China’s Geely Holding Group said on Wednesday it plans to acquire all outstanding shares in Hong Kong and New York of Zeekr Group, which includes the Zeekr and Lynk&Co brands.
The Group, which calls the offer a “win-win proposal,” currently controls about 65.7% of the Zeekr Group.
Geely, based in Hangzhou and owner of brands including Polestar, Lotus and Volvo, said Zeekr, Lynk&Co and its Geely Auto brand are “all pursuing growth opportunities in vehicle electrification and automation.”
The company called for synergies in “innovative architecture, hardware, software and connected technologies” as competition in the new energy vehicle market continues to become fiercer.

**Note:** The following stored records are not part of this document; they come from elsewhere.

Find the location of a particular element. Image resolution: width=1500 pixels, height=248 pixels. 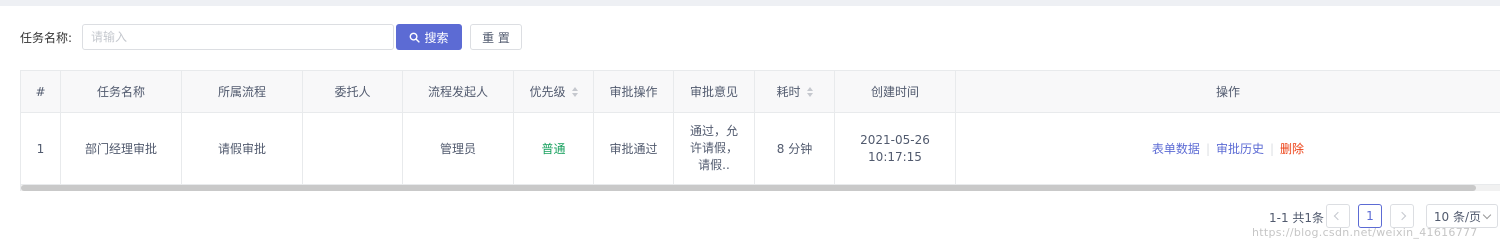

watermark: https://blog.csdn.net/weixin_41616777 is located at coordinates (1365, 232).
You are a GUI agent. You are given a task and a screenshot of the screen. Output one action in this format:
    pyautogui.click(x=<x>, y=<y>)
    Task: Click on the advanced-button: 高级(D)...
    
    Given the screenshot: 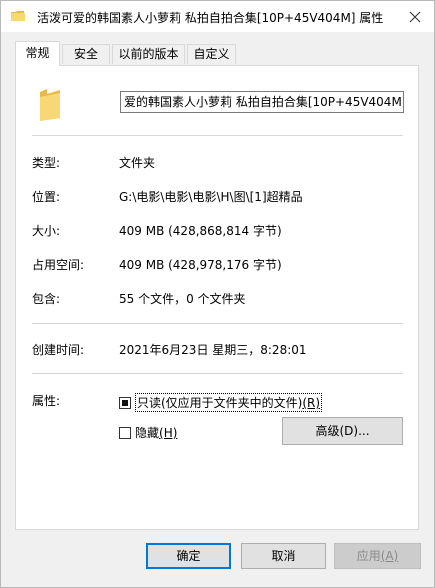 What is the action you would take?
    pyautogui.click(x=342, y=431)
    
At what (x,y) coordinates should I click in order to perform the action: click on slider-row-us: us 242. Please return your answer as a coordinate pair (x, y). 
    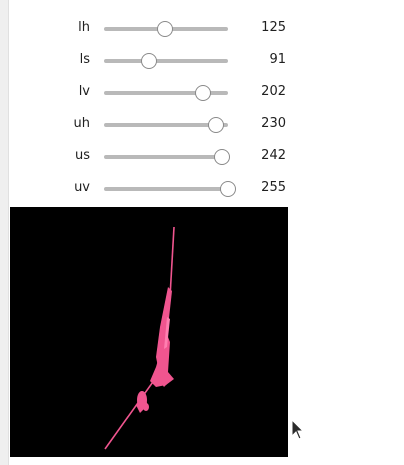
    Looking at the image, I should click on (202, 156).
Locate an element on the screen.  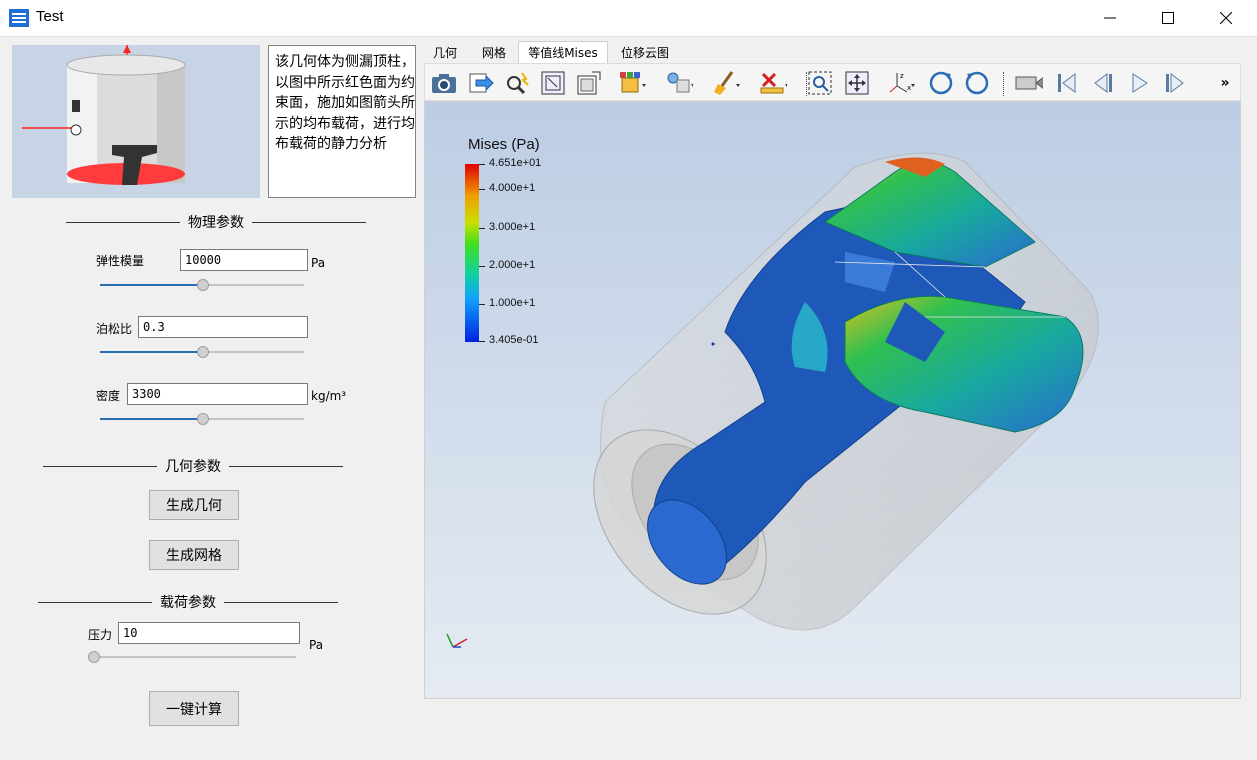
minimize-icon is located at coordinates (1110, 18).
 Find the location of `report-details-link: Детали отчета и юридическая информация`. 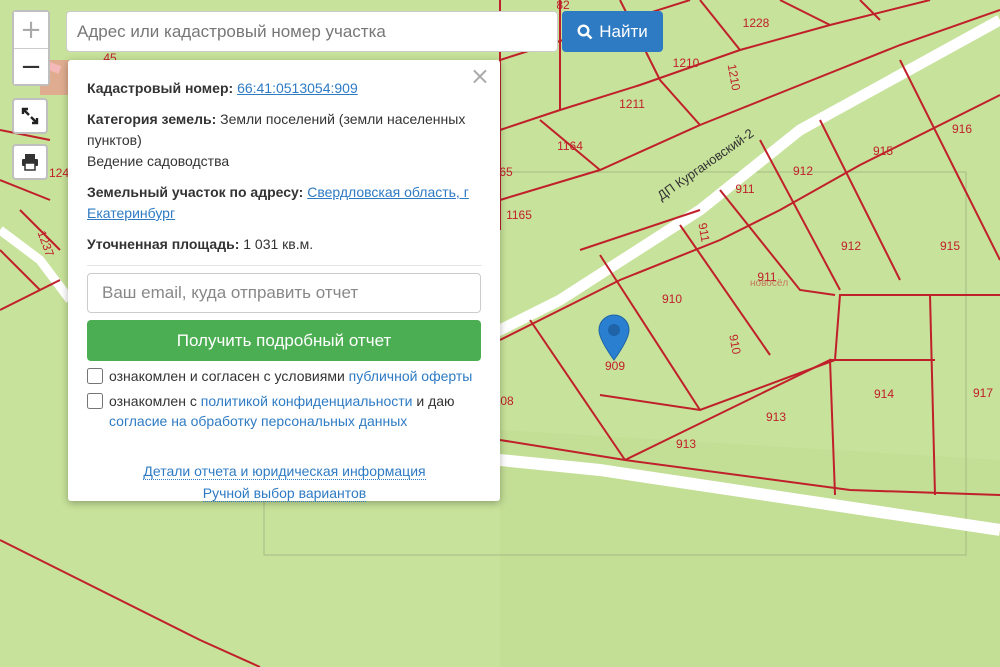

report-details-link: Детали отчета и юридическая информация is located at coordinates (284, 472).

As of the time of writing, Zeekr shares are soaring 11%. After closing at $22.59 on Tuesday, the stock is trading at $25.10 on Wednesday’s pre-market session.
According to the Group’s Chairman Li Shufu, the merger would allow “greater technological synergies, improve innovation capabilities, and increase profitability for all its holdings.”
In February, Zeekr completed its previously announced strategic integration transactions with Geely entities, making Lynk&Co its indirect non-wholly-owned subsidiary.
Zeekr acquired shares in Lynk & Co currently held by Geely Holding and Volvo Cars, with Geely Auto retaining the remaining 49%.
Although Volvo Cars will no longer hold an equity stake in Lynk & Co, the company said late last year it intended to maintain operational collaborations with the brand “in selected markets where there is a strategic benefit for both companies.”
From January 1 to April 30, the Group registered a total of 157,327 vehicles. One in three units was from its premium brand — with 55,130 EVs. It aims to sell 320,000 units in 2025, having completed 17.2% of the target so far.